United Russia member Irina Yarovaya, who co-authored the NGO bill

Despite a barrage of criticism, senior United Russia officials are adamant that a bill labeling nongovernmental organizations that receive funding from abroad as "foreign agents" will be passed by the State Duma on Friday.

Irina Yarovaya, who chairs the lower house of parliament's security committee and heads the pro-Kremlin party's conservative wing, told reporters Thursday that the bill was fully in line with international democratic standards.

"Russia is a young democracy — we learn from various countries' experience. The law aims to protect the interests of civil society," she said at a RIA-Novosti roundtable.

The bill obliges NGOs that engage in political activity and receive foreign funding to register as "foreign agents" and display this label in all their publications. It also criminalizes violations of already stringent requirements for registering NGOs.

Critics say the bill is designed to punish pro-democracy groups by branding them traitors, as President Vladimir Putin has implied he thinks they are. During mass anti-government protests last year, Putin openly accused the U.S. State Department of financing NGOs that were allegedly plotting regime change.

Late Wednesday, the State Department criticized the bill as a threat to fundamental freedoms and human rights.

"The United States is deeply concerned by the Russian Duma's consideration of legislation that would potentially limit the activities of Russian nongovernmental organizations receiving foreign financing," State Department spokesman Patrick Ventrell said, according to a transcript posted online.

Yarovaya insisted that the bill was an "instrument of openness" that threatens no one.

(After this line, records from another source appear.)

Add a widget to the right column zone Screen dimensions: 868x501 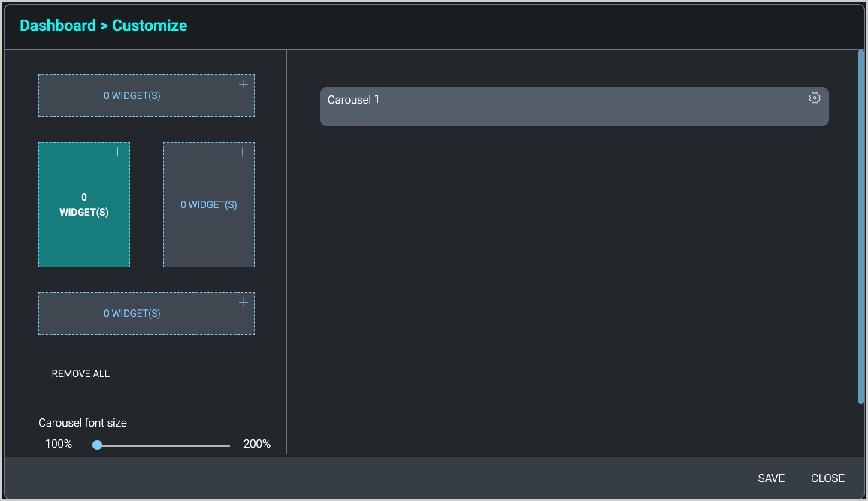[242, 152]
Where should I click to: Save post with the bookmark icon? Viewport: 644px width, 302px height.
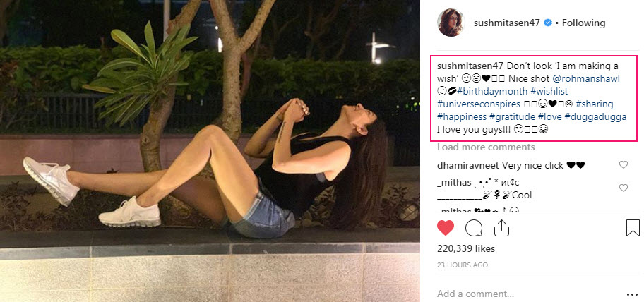pyautogui.click(x=633, y=228)
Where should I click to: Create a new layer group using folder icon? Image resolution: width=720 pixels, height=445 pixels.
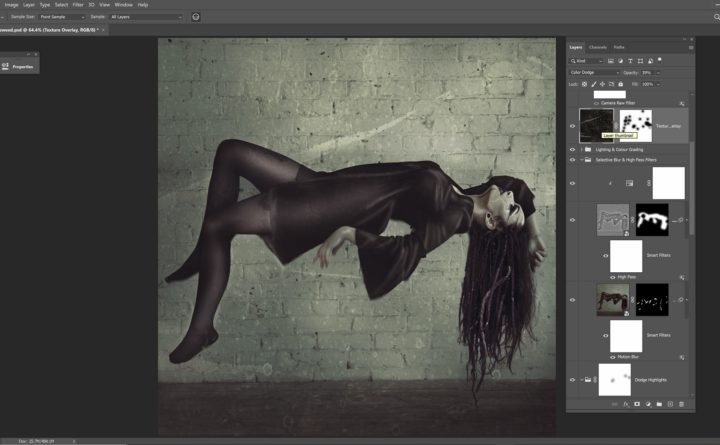(x=658, y=404)
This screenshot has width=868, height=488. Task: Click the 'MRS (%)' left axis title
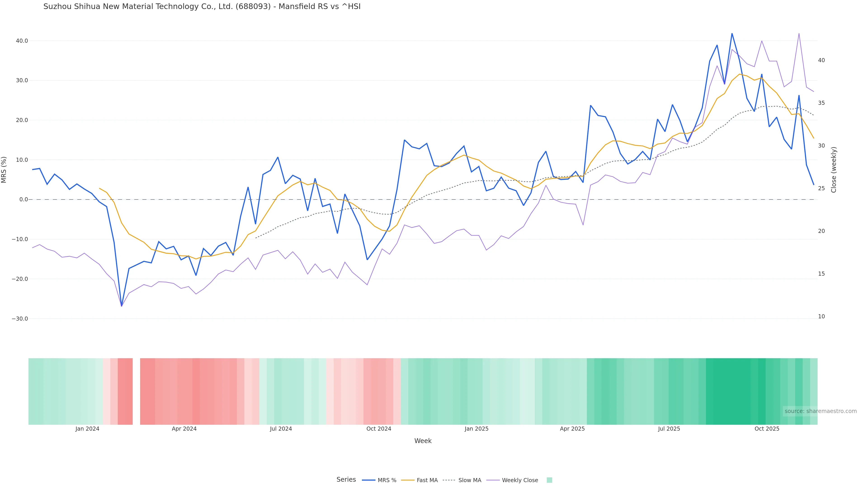tap(4, 170)
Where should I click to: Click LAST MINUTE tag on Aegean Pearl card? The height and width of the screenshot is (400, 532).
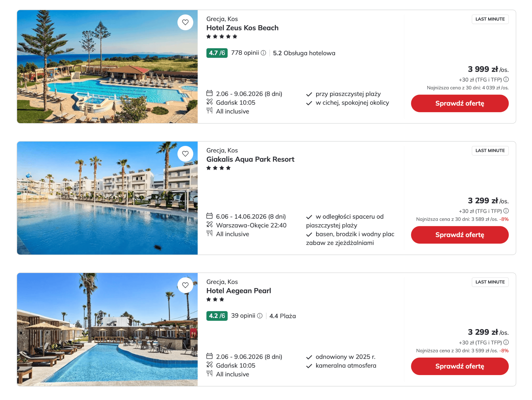point(490,282)
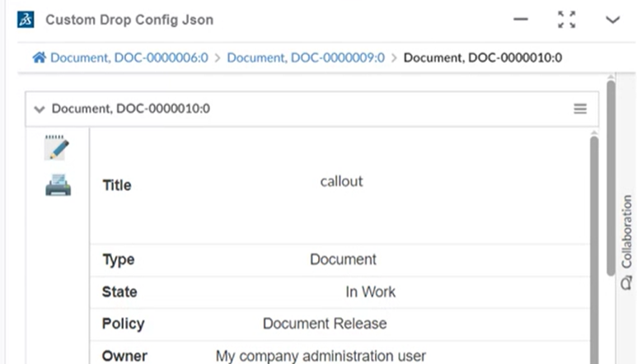Open the hamburger menu in document header
The image size is (637, 364).
pos(580,109)
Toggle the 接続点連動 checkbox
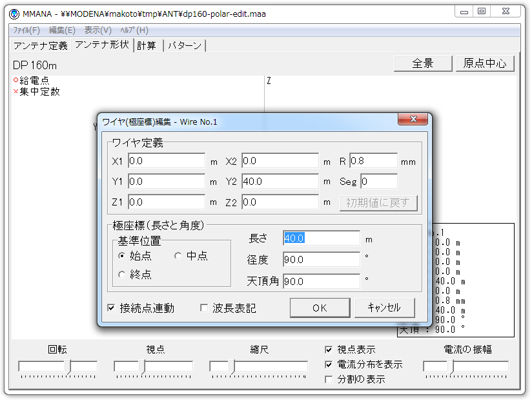Image resolution: width=532 pixels, height=402 pixels. pos(112,308)
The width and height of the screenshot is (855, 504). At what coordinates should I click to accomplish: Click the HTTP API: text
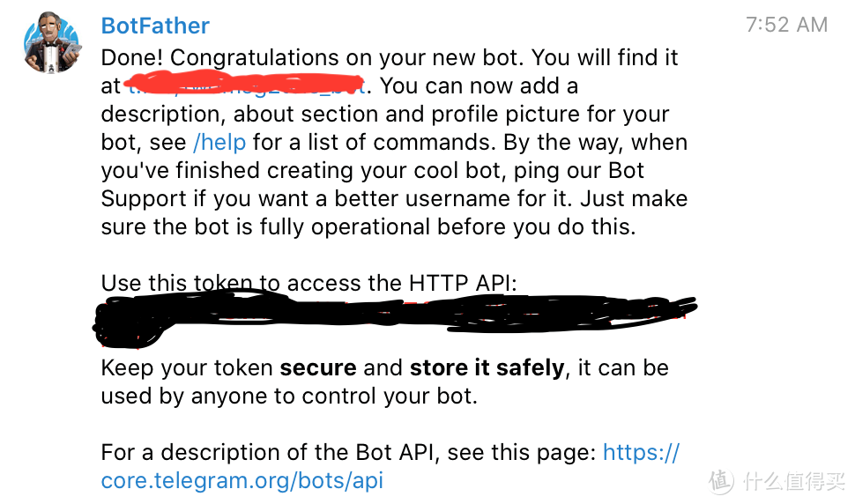[x=463, y=284]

"Russians must be able to understand who in [the country] does political work paid with foreign money. That's a standard of international democracy," she said.

But after last week's first reading of the bill, ruling party United Russia introduced a host of changes that will be debated in Friday's second and third readings, Duma Speaker Sergei Naryshkin told Interfax on Thursday. All 236 members of the party's Duma faction have signed their names to the bill as authors.

Experts said the changes only show that the bill was introduced clumsily and in haste.

If passed by the Duma as expected, the bill will need to be approved by the Federation Council, signed by Putin and published in state newspaper Rossiiskaya Gazeta to become law. The upper house's last plenary session before the summer break will be held Wednesday.

A key amendment set to be introduced is one exempting religious and charitable organizations, as well as organizations created by the state or state-owned companies.

Such a provision not only removes potential embarrassment for the Orthodox Church, which despite being a national icon receives donations from outside Russia, but also for RT, the state-financed English-language TV channel also known as Russia Today.

RT editor Margarita Simonyan admitted earlier this week that her channel would have to register as a foreign agent because it is officially registered as a nongovernmental organization.

"This is because we receive payments from Google and YouTube, which are U.S. companies," she said in an interview on Dozhd TV.

Branding RT a foreign agent inside Russia would be ironic given that the channel is intended as a news source presenting Moscow's views, which often diverge from those of Western powers, to a global audience.

Another provision of the bill, mandating a significant hike in fines for violations of the new rules, will be taken out and introduced in a separate bill to be heard this fall.

Under the planned regulations, failure to reveal foreign sponsors or to register as a "foreign agent" will be punishable by fines of up to 1 million rubles ($30,600), according to Yarovaya. The same fine can be imposed if an NGO publishes articles in its name without the "foreign agent" label, Yarovaya said.

Naryshkin promised that the updated version of the bill will include a clear definition of what constitutes political activity.

Critics expect this to be a crucial point for organizations hoping to avoid the potentially damaging label.

"Naturally, everybody will try to prove they are non-political," said Jens Siegert, who heads the Moscow office of the Boell Foundation, which is affiliated with Germany's Green party.

Siegert said he also believes that the planned legislation will only cover NGOs registered as autonomous organizations in Russia, as opposed to branch offices of foreign groups, and therefore won't affect his foundation directly. He added that this view was shared by other German organizations working in the country.

Meanwhile, the Duma's online database of bills  was unavailable Thursday. A Duma spokesperson told Interfax that the site crashed because of a massive influx of traffic, amounting to "thousands of visits per minute."

The lower house of parliament is hearing a host of controversial bills this week, before lawmakers go into summer recess on Saturday. Among the bills under consideration is the reintroduction of drastic fines for libel and one that forces Internet providers to block sites with banned content.